### Provided records

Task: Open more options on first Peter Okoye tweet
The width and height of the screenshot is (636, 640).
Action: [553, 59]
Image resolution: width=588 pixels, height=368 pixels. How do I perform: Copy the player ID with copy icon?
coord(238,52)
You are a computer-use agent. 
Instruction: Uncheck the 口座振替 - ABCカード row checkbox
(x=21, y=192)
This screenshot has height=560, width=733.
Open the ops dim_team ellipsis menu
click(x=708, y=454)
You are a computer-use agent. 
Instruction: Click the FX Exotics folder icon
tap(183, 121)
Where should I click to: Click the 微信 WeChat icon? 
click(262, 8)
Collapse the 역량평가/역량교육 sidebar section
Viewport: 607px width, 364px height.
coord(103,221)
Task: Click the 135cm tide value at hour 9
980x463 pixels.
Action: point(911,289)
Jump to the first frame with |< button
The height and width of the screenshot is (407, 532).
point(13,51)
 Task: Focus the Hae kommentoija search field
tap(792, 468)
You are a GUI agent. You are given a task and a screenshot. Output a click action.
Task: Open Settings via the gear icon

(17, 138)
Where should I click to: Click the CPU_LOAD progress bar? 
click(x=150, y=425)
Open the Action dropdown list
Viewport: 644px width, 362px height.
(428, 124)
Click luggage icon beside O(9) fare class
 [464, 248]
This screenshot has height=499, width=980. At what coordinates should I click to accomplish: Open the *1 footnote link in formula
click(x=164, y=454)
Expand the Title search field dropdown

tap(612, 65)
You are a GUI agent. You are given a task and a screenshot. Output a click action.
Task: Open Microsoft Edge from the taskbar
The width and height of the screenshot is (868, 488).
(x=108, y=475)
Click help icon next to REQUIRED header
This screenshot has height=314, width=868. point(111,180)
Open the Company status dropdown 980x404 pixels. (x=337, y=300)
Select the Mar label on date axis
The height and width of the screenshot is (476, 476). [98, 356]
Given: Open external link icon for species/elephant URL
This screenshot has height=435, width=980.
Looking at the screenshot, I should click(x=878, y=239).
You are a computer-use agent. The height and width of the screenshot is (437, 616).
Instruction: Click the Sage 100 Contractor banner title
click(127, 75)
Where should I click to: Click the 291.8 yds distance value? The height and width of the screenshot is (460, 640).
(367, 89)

######

Return each entry without altering a single word.

Task: Open more options on first Peter Okoye tweet
The width and height of the screenshot is (636, 640).
Action: [553, 59]
Image resolution: width=588 pixels, height=368 pixels. How do I perform: Copy the player ID with copy icon?
coord(238,52)
You are a computer-use agent. 
Instruction: Uncheck the 口座振替 - ABCカード row checkbox
(x=21, y=192)
This screenshot has height=560, width=733.
Open the ops dim_team ellipsis menu
click(x=708, y=454)
You are a computer-use agent. 
Instruction: Click the FX Exotics folder icon
tap(183, 121)
Where should I click to: Click the 微信 WeChat icon? 
click(262, 8)
Collapse the 역량평가/역량교육 sidebar section
Viewport: 607px width, 364px height.
coord(103,221)
Task: Click the 135cm tide value at hour 9
980x463 pixels.
Action: point(911,289)
Jump to the first frame with |< button
The height and width of the screenshot is (407, 532).
point(13,51)
 Task: Focus the Hae kommentoija search field
tap(792, 468)
You are a GUI agent. You are given a task and a screenshot. Output a click action.
Task: Open Settings via the gear icon

(17, 138)
Where should I click to: Click the CPU_LOAD progress bar? 
click(x=150, y=425)
Open the Action dropdown list
Viewport: 644px width, 362px height.
(428, 124)
Click luggage icon beside O(9) fare class
 [464, 248]
This screenshot has height=499, width=980. At what coordinates should I click to accomplish: Open the *1 footnote link in formula
click(x=164, y=454)
Expand the Title search field dropdown

tap(612, 65)
You are a GUI agent. You are given a task and a screenshot. Output a click action.
Task: Open Microsoft Edge from the taskbar
The width and height of the screenshot is (868, 488).
(x=108, y=475)
Click help icon next to REQUIRED header
This screenshot has height=314, width=868. point(111,180)
Open the Company status dropdown 980x404 pixels. (x=337, y=300)
Select the Mar label on date axis
The height and width of the screenshot is (476, 476). [98, 356]
Given: Open external link icon for species/elephant URL
This screenshot has height=435, width=980.
Looking at the screenshot, I should click(x=878, y=239).
You are a computer-use agent. The height and width of the screenshot is (437, 616).
Instruction: Click the Sage 100 Contractor banner title
click(127, 75)
Where should I click to: Click the 291.8 yds distance value? The height and width of the screenshot is (460, 640).
(367, 89)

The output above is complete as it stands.